China’s top newspaper yesterday rebutted growing criticism in government circles that Beijing should have taken a lower profile to head off its trade war with the US, saying that, like an elephant, China cannot hide its size and strength.
The growing trade conflict is causing rifts within the Chinese Communist Party, with some critics saying that an overly nationalistic Chinese stance might have hardened the US position, sources close to the government have said.
The party’s official People’s Daily took direct aim at those it said were naysayers in an unusually public rebuttal to a debate that has been happening largely behind closed doors in policymaking circles in China.
While condemnation of the White House has come at home and abroad, there are those who have spread “specious” views on the Internet, it said in a lengthy commentary.
“One of these puts the blame on China, saying that ‘China’s strategy is too confident and high-profile, incurring a one-two punch from the United States,’” the newspaper said.
“Another of these criticizes China, saying that it shouldn’t strike back,” the newspaper said. “The meaning is — as long as China caves in, the United States will raise its hand high in mercy, and the Sino-US trade war won’t happen.”
However, it was absolutely not the case that China brought this upon itself, the newspaper said.
History showed that the US had always gone after countries, such as the former Soviet Union, Britain or Japan, that were perceived as threatening its global dominance, the newspaper said, adding that had brought China into the firing line with its enormous and growing economy.
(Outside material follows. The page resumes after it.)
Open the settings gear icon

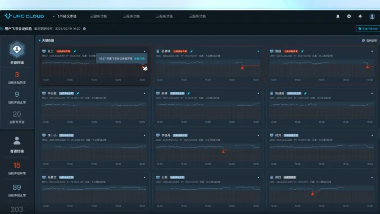[349, 16]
“After more than a century of hard work, China has returned to the center of the world stage, and this is the basic fact we must observe in the China-US trade friction,” the People’s Daily said.
“Such a large size, such a heavy thing, can’t be hidden by ‘being low key,’ just like an elephant can’t hide behind a sapling,” it said.
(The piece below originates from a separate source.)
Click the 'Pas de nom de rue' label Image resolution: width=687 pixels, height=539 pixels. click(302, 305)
China this week said it would slap additional 25 percent tariffs on US$16 billion of US imports in retaliation against levies on Chinese goods imposed by the US.
The move was the latest round in escalating tit-for-tat trade tensions, with US President Donald Trump aiming to pressure Beijing into making concessions.
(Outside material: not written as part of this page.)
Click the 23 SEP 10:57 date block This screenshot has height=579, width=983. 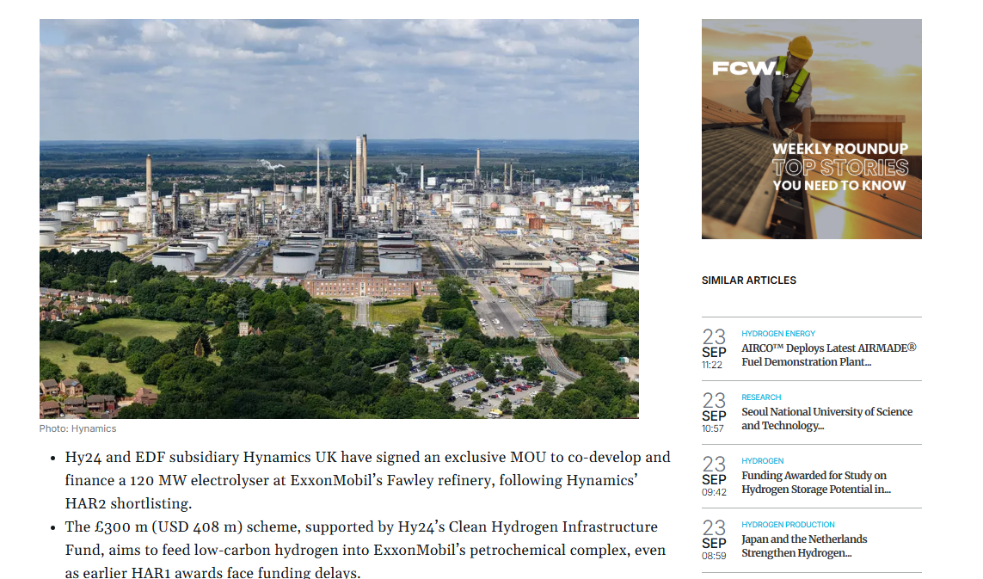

Beijing was emerging as an “unprecedented opponent” for the US, the People’s Daily said.
“No matter what China does, in the eyes of the United States, China’s development has already ‘damaged the supremacy of the United States,’” it wrote.
However, rising trade tension with the US has become the biggest threat to the stability of the Chinese economy, Chinese State Council Development Research Center Deputy Director Wang Yiming (王一鳴) wrote in a separate column in the People’s Daily yesterday.
With trade headwinds under way, Wang called for a slew of measures to stabilize exports, including improving a state tax subsidy policy that provides tax incentives for Chinese companies to increase their exports, as well as stepping up funding support for Chinese exporters.